Ok.Anyway I still didn't get my answer guys. In all the cases The Slant Asymptote is not touched but only this case its happening where am i going wrong ?

myininaya · Answer

whats the question? im confused

anonymous · Answer

I know it might touch at Infinitey but on finding the slant asymptote and computing the graph for the above it seems to be touching well before infintely.I can see the point on the graph http://graph.tk/

anonymous · Answer

You're not necessarily wrong if it touches the slant asymptote.  The function is allowed to touch a slant asymptote or a horizontal one.

myininaya · Answer

right!

myininaya · Answer

the graph can even cross more than once just as long as the graph is getting even closer the the asymptote as x goes to infinity

anonymous · Answer

Then can i trust that the sketch i draw according to my asymptotes is right ? Because usually i would just make sure it doesn't touch it..And that's what every website says

myininaya · Answer

http://answers.yahoo.com/question/index?qid=20091021200054AAwcM2v

anonymous · Answer

If you are drawing a graph it is just a representation, for what they call end behavior you just make an arrow. If you are worried about where it specifically touches there are ways you can find that out.

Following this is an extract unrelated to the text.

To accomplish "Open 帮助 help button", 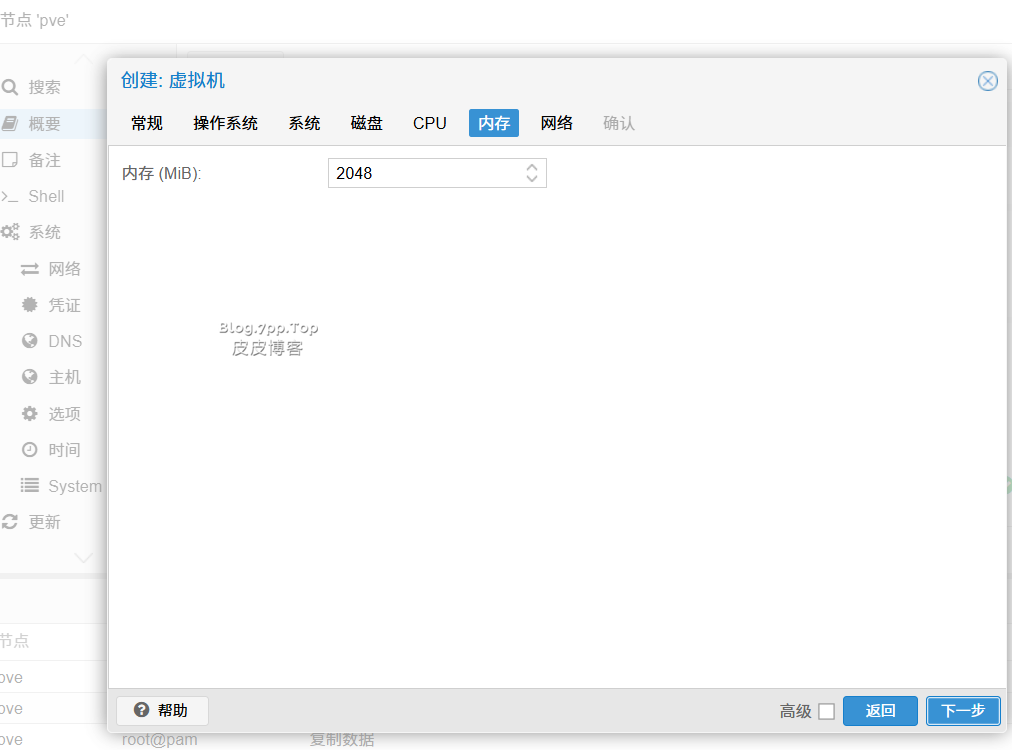I will tap(162, 710).
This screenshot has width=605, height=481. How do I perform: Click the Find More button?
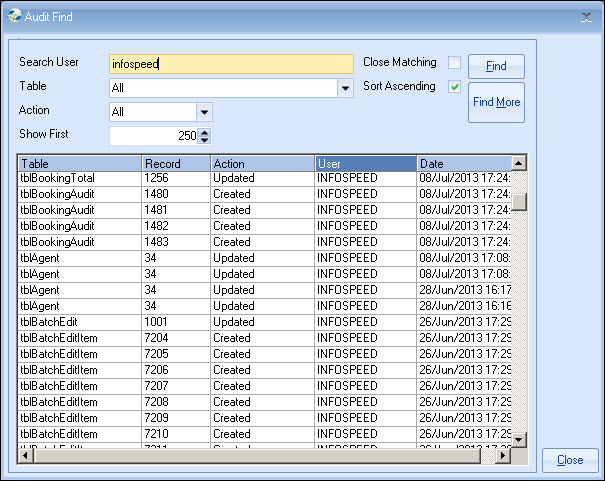point(496,103)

But the slant asymptote is a tool for some general functions.

myininaya · Answer

http://www.purplemath.com/modules/asymtote2.htm

anonymous · Answer

Ok Thanks for that.But for every function i would get a solution for f(x) = SA And moreover  should i have to check everytime if it crosses theSA and if so i don't see any point in SA.Whats the main puporse.There is also no symmetry about it !

myininaya · Answer

http://www.sinclair.edu/centers/mathlab/pub/findyourcourse/worksheets/116,117/AsymptotesOfGraphsOfRationalFunctions.pdf

myininaya · Answer

it helps for us to know the end-behavior of the graph to graph it

myininaya · Answer

or maybe i shouldn't say end-behavior...

myininaya · Answer

or maybe i should

anonymous · Answer

Saikrishnadeep, you chose one that has no symmetry. It is like studying Spanish or a foreign language, the verbs all conjugate the same, except, there are some irregular ones.

myininaya · Answer

lol

anonymous · Answer

@chaguanas Then i don't see anypoint on learning it ! Thanks for your help anyway ! Really aprreciate this debate :D

anonymous · Answer

That article really helped me a lot :DF

myininaya · Answer

what article

anonymous · Answer

I still don't understand this, the line y = x-5 is slant asymptote to the curve in the third quadrant and as far as I can see, it doesn't cross the curve.